Le capitaine aurait bien voulu attirer Perch doucement à lui, avec son croc, mais M. Perch se déroba à l’étreinte, frappé surtout de l’idée que la vue subite d’une arme pareille présentée à Mme  Perch, son épouse, dans l’état intéressant où elle était, suffirait pour mettre en péril toutes ses espérances de postérité.

« Si vous voulez avoir la bonté de dire que le capitaine Cuttle est ici, quand vous trouverez le joint, dit le capitaine, je vais attendre. »
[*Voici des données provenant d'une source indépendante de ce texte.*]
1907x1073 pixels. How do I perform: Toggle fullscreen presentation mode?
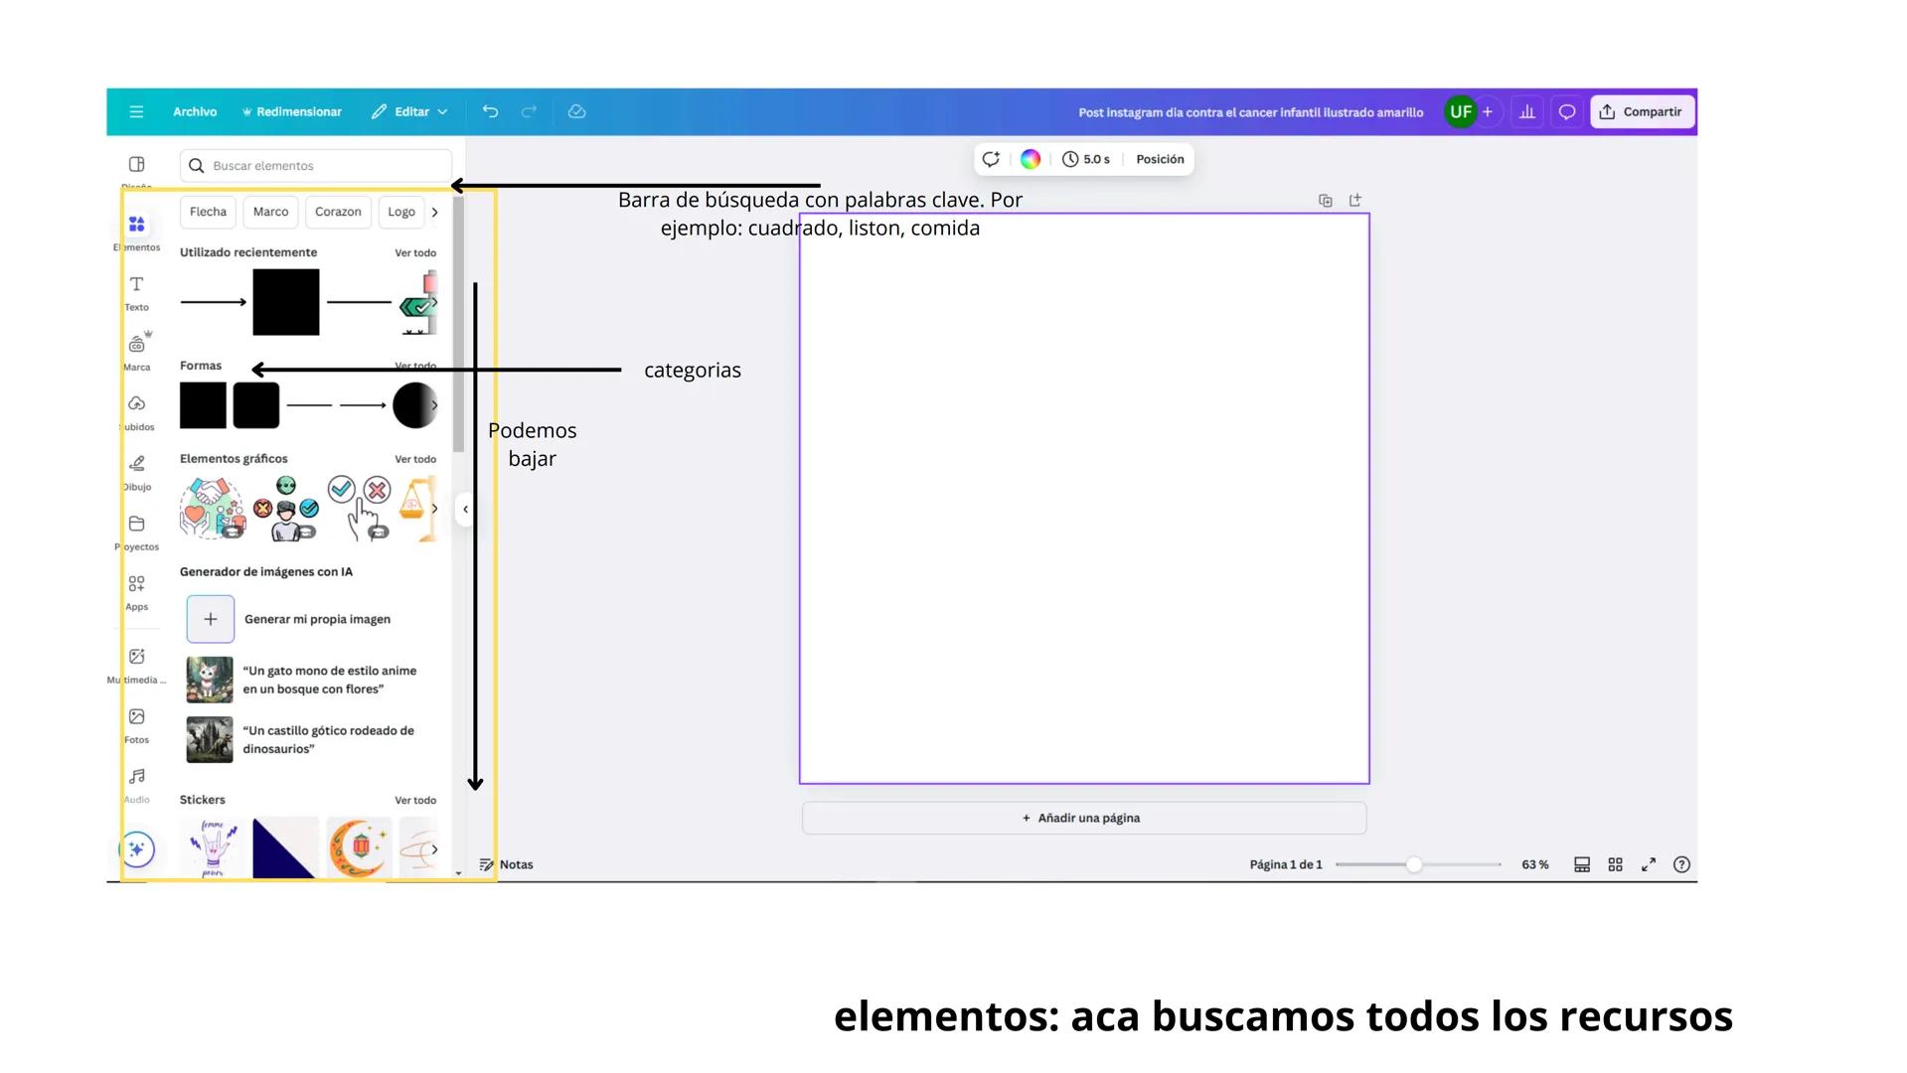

Et le capitaine s’étant assis sur la tablette de M. Perch, tira son mouchoir du fond de son chapeau de toile cirée qu’il serra entre ses genoux (sans craindre d’en changer la forme, il n’y avait pas de force humaine capable de le faire), s’essuya et se frotta le front bel et bien, ce qui parut le rafraîchir. Il arrangea ensuite ses cheveux avec son croc, et promena ses regards tout autour du bureau, examinant les employés d’un air serein.
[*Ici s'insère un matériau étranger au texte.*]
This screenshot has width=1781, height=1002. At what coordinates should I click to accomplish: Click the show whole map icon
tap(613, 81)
Le calme du capitaine avait quelque chose de si impénétrable, et c’était dans tout son ensemble un personnage si mystérieux, que Perch, l’homme de peine, ne put plus y tenir.
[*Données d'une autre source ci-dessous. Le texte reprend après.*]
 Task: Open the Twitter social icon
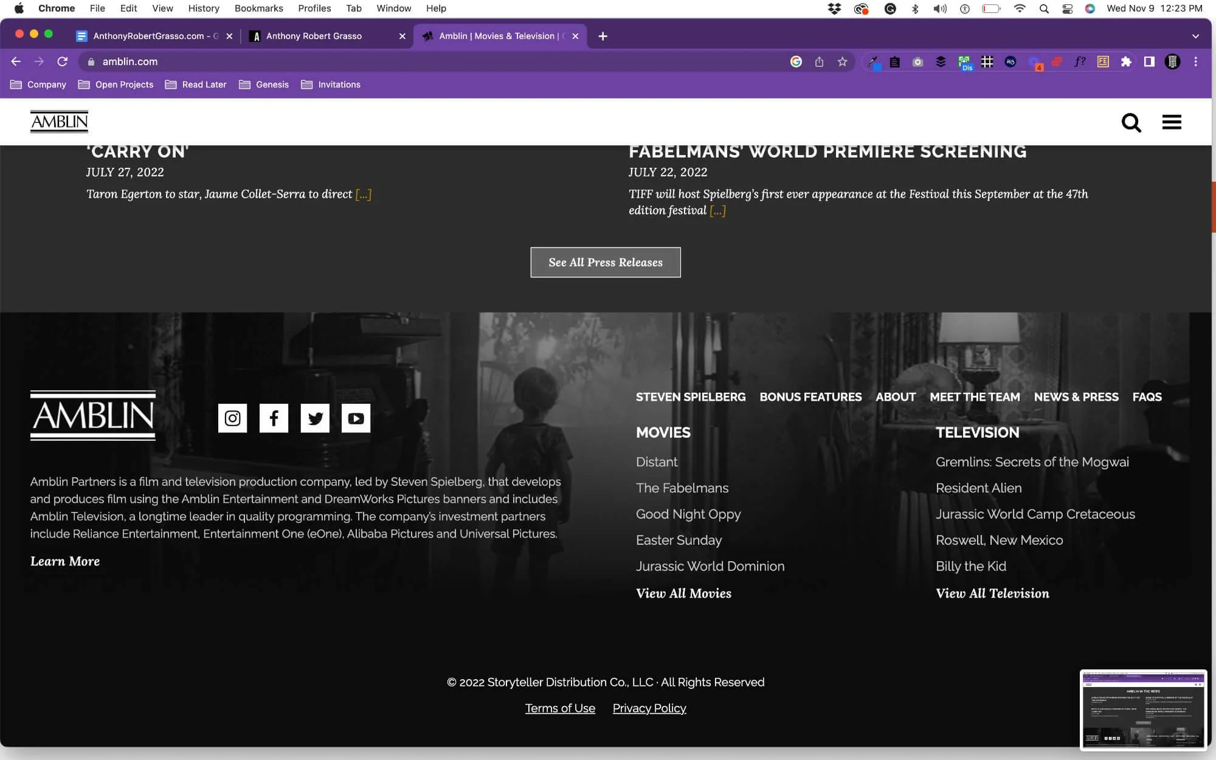pyautogui.click(x=315, y=418)
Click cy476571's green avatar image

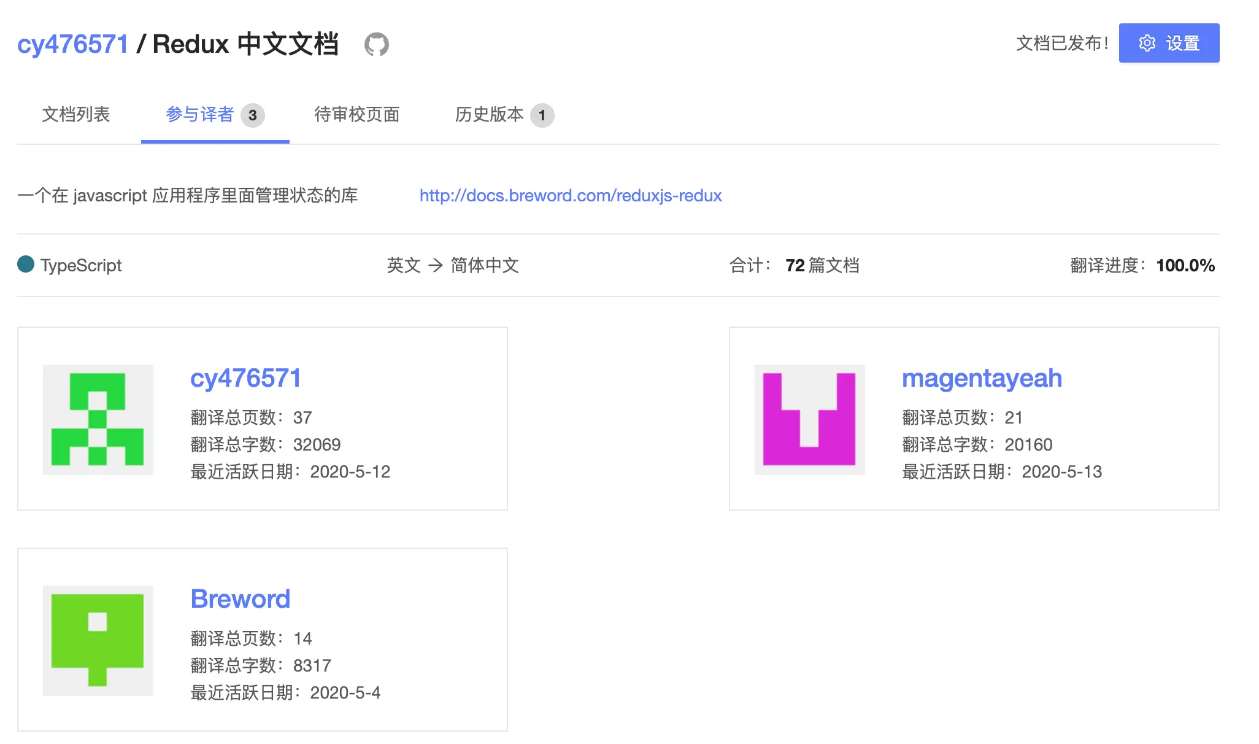[x=98, y=419]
« Quel nom m’avez-vous dit ? demanda-t-il en se penchant vers lui, pendant qu’il restait assis sur la tablette.

— Capitaine, répondit l’autre tout bas, mais d’une voix creuse.

— Oui, dit M. Perch, remuant la tête à l’unisson.

— Cuttle, ajouta le capitaine.

— Oh ! dit M. Perch du même ton, car il avait, malgré lui, pris son diapason ; le capitaine était si expressif dans ses négociations diplomatiques ! Je vais voir s’il n’est plus occupé ; je ne sais ; mais peut-être pourra-t-il vous accorder une minute.

— Oui, oui, mon garçon, je ne le retiendrai pas plus d’une minute, » dit le capitaine en remuant la tête d’un air d’importance, en homme qui sent ce qu’il vaut.

Perch revint bientôt lui dire :

« Le capitaine Cuttle veut-il bien passer par ici ? »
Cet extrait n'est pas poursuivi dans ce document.